What you have to do :: The copy should begin at the line containing "The height and" and end at the last line of the material. Please reproduce those lines exactly and keep pictures out.
________________________
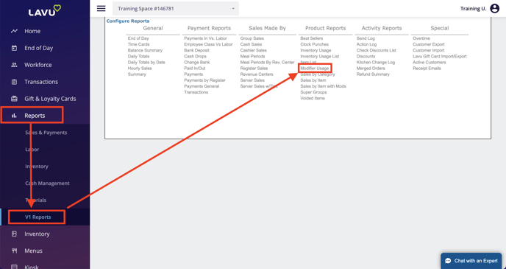This screenshot has width=506, height=269.
Task: Select the End of Day calendar icon
Action: tap(14, 48)
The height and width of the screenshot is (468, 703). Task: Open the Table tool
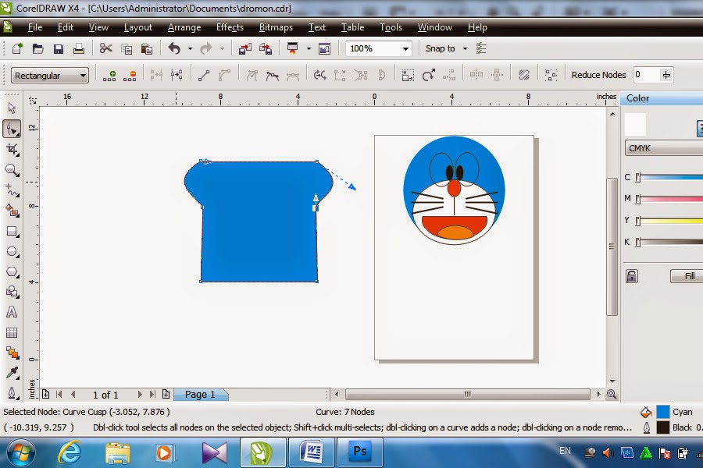click(x=11, y=332)
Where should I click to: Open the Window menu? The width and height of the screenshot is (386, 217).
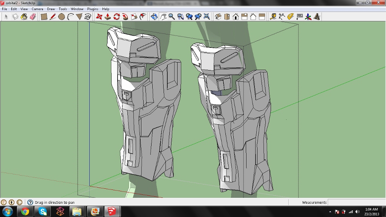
________________________
Answer to this exercise ::
The height and width of the screenshot is (468, 703). Task: Open the Table tool
click(x=11, y=332)
Where should I click to: Open the Window menu? The width and height of the screenshot is (386, 217).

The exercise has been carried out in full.